- What the task asks
Copy the data from the beginning through the line containing "Action: pos(351,586)", both ends included, and replace "paperclip" with "paper clip", leaving everything else as it is.

[start]

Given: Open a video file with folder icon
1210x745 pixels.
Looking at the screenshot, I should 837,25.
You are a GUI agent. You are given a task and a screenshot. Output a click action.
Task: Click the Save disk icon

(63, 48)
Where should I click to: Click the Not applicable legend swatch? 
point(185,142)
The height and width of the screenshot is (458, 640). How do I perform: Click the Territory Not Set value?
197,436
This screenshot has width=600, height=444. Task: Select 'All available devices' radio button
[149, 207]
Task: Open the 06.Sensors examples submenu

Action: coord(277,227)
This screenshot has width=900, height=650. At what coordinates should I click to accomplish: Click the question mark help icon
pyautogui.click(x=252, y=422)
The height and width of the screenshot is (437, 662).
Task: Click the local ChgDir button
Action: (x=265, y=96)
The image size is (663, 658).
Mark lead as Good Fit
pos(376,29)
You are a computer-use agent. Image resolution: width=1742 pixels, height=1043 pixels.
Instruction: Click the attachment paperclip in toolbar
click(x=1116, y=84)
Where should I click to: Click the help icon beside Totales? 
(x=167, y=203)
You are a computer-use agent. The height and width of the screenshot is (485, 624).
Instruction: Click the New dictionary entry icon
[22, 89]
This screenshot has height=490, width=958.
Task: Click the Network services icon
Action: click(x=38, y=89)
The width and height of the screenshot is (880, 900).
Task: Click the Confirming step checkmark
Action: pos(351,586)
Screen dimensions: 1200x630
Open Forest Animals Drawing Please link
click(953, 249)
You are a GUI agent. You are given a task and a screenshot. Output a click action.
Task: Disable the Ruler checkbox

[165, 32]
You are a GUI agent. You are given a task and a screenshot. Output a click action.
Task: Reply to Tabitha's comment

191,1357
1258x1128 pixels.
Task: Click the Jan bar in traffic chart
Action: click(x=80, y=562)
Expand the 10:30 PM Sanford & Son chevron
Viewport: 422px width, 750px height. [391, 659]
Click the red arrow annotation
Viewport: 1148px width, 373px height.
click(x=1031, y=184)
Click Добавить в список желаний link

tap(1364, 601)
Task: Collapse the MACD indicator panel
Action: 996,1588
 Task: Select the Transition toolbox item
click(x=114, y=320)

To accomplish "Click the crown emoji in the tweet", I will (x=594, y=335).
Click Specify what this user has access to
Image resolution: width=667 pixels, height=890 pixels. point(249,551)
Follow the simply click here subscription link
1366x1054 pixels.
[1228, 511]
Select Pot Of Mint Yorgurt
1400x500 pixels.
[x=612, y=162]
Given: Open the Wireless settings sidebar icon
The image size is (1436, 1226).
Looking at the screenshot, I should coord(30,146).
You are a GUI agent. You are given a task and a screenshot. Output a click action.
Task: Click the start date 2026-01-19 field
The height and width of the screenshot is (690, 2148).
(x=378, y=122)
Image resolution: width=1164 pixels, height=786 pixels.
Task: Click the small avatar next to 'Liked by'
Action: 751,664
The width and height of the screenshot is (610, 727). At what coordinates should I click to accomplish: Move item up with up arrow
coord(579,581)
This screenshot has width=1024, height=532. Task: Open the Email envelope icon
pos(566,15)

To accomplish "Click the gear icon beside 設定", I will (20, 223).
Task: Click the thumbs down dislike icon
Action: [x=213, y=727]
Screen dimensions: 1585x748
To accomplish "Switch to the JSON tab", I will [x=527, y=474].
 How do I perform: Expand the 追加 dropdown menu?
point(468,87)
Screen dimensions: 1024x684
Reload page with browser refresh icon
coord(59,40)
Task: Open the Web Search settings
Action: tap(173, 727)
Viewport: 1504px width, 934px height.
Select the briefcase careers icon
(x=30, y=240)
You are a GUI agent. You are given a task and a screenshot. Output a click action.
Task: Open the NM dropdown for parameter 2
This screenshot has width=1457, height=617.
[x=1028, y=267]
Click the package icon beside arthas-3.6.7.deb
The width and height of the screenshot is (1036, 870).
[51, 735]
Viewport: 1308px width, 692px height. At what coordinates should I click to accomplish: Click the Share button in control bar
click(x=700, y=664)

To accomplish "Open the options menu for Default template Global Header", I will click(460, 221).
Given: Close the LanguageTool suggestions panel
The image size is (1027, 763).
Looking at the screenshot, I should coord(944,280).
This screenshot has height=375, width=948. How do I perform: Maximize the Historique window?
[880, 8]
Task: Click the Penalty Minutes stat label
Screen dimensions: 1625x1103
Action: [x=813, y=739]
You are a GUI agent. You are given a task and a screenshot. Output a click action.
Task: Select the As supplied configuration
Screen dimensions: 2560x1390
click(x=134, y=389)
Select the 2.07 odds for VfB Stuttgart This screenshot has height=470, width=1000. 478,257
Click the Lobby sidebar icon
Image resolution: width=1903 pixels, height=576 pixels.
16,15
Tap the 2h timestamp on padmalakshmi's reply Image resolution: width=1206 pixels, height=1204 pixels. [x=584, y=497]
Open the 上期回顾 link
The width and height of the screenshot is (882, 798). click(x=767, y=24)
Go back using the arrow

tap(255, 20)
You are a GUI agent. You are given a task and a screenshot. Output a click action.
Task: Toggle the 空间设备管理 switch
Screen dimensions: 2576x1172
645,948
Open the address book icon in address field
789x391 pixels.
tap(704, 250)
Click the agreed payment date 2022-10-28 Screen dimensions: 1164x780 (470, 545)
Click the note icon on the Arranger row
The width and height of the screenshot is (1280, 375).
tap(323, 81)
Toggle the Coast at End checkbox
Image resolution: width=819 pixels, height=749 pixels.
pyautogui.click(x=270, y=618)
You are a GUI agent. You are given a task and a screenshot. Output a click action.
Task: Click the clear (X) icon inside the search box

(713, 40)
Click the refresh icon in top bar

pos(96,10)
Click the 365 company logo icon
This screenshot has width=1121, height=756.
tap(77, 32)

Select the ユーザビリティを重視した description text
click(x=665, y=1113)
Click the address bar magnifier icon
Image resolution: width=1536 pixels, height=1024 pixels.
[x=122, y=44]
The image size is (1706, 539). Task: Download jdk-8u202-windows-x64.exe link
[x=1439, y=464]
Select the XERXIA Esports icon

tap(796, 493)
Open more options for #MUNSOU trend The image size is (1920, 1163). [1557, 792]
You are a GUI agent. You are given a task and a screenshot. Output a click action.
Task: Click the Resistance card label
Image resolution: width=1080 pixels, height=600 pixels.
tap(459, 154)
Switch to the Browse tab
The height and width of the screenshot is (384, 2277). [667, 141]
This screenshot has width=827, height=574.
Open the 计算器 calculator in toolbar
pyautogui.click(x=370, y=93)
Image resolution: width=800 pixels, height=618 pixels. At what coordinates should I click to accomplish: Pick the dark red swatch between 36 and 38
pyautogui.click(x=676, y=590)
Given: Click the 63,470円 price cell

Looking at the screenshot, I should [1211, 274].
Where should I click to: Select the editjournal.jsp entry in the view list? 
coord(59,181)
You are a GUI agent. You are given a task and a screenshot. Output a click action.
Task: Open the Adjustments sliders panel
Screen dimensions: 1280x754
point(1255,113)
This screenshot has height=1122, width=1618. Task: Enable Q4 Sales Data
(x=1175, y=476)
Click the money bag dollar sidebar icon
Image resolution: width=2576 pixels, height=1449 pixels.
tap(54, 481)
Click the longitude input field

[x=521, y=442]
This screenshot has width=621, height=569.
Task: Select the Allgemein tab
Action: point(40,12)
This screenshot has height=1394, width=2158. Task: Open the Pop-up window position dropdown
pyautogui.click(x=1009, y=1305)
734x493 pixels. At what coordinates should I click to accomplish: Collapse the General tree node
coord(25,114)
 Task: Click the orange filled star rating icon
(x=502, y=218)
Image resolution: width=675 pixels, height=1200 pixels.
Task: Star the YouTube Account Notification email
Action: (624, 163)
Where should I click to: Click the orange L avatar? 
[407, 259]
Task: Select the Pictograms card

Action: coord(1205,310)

[end]

- Reply
Given: Open a video file with folder icon
1210x745 pixels.
Looking at the screenshot, I should 837,25.
You are a GUI agent. You are given a task and a screenshot. Output a click action.
Task: Click the Save disk icon

(63, 48)
Where should I click to: Click the Not applicable legend swatch? 
point(185,142)
The height and width of the screenshot is (458, 640). How do I perform: Click the Territory Not Set value?
197,436
This screenshot has width=600, height=444. Task: Select 'All available devices' radio button
[149, 207]
Task: Open the 06.Sensors examples submenu

Action: coord(277,227)
This screenshot has width=900, height=650. At what coordinates should I click to accomplish: Click the question mark help icon
pyautogui.click(x=252, y=422)
The height and width of the screenshot is (437, 662).
Task: Click the local ChgDir button
Action: (x=265, y=96)
The image size is (663, 658).
Mark lead as Good Fit
pos(376,29)
You are a computer-use agent. Image resolution: width=1742 pixels, height=1043 pixels.
Instruction: Click the attachment paper clip in toolbar
click(x=1116, y=84)
Where should I click to: Click the help icon beside Totales? 
(x=167, y=203)
You are a computer-use agent. The height and width of the screenshot is (485, 624).
Instruction: Click the New dictionary entry icon
[22, 89]
This screenshot has height=490, width=958.
Task: Click the Network services icon
Action: click(x=38, y=89)
The width and height of the screenshot is (880, 900).
Task: Click the Confirming step checkmark
Action: pos(351,586)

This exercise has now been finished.